Intertextuality operates in the novel as both a homage to and as a protest against the First World. While García Márquez the man was indeed a critic of First World cultural hegemony, he was also an admirer of such First World writers as William Faulkner, James Joyce and Virginia Woolf. Thus, in One Hundred Years of Solitude, Darwin’s theories are applied irreverently and ironically to the evolution of the cockroach. José Arcadio’s terror of his mother’s authority can be read as a parody of Freud. There are also nods to First World authors of the time such as William Golding and the feral children in his Lord of the Flies. But perhaps the most overt references are to the Bible and classical mythology. Like the Garden of Eden, Macondo is founded at a time “when many things lacked names.” Later, on it is savaged by natural catastrophes not unlike the punishments Yahweh metes out to mankind in the Old Testament. The rains that eventually wash Macondo into oblivion recall myths of “the great flood” evident in premodern cultures around the globe.

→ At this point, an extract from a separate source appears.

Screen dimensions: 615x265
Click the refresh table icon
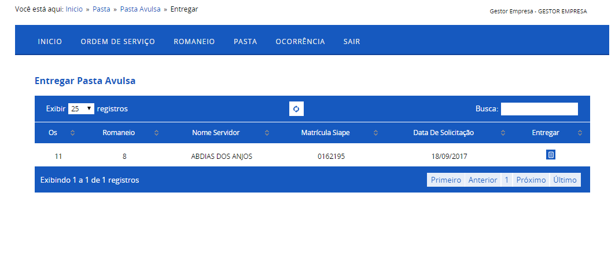click(x=297, y=109)

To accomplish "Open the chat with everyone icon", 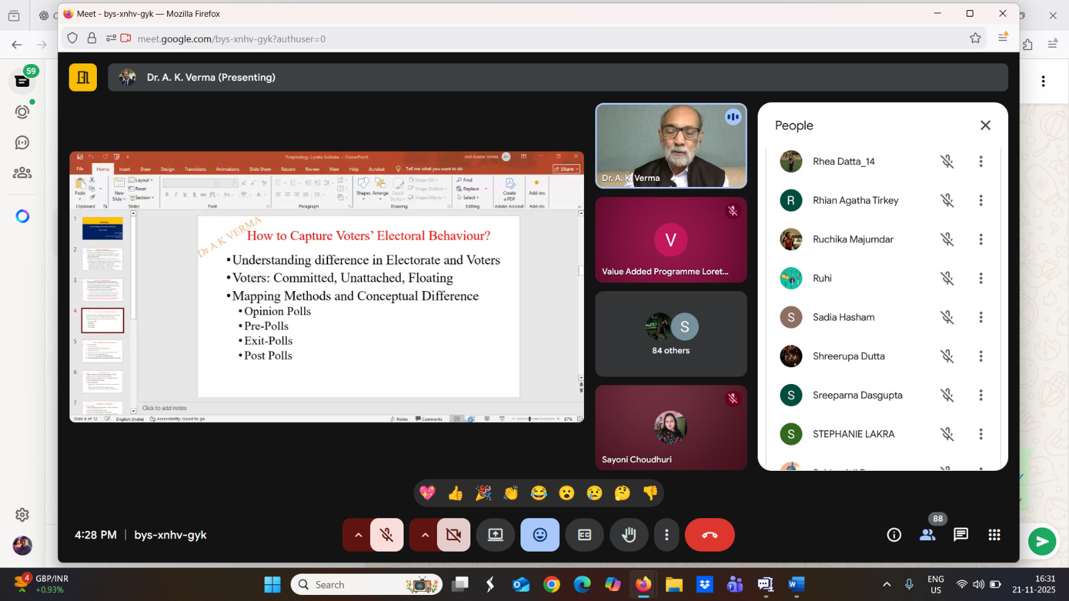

If García Márquez was doing postmodernism before it really existed, then there are other facets of his novel that could be called modernist, except that he “Latin Americanises” this term into “modernismo.” One of the overarching modernist sentiments of One Hundred Years of Solitude is “history repeats itself,” a phrase coined by Karl Marx. García Márquez puts it like this: “It’s as if time had turned around and we were back at the beginning.” Successive generations of the Buendía family are trapped in a tragic cycle of problems—murder, incest, decadence, betrayal—that they cannot escape partly due to their own errors and personality flaws and partly due to the chaotic, unforgiving temperament of history and nature. The final outcome for all the main characters is therefore a terrible solitude, a prophecy that is uncovered by Aureliano Babilonia at the end of the book: “Races that are condemned to one hundred years of solitude did not have a second opportunity on earth.”

The incestuous relationships that bear pigtailed children can be ascribed to both Macondo’s geographical isolation and the incorrigible sexual appetites of the immoral Buendía men. Ursula comes to lament the “downfall of their line” thanks to these men’s irresponsible preoccupation with “war, fighting cocks, bad women [and] wild undertakings.” Thus, to emphasise the inexorability of this fate, the chronological structure of the novel is more circular than linear, with repetitions of characters’ names, inherited traits (such as the physical strength of the José Arcadio line) and leitmotifs (such as the golden fishes).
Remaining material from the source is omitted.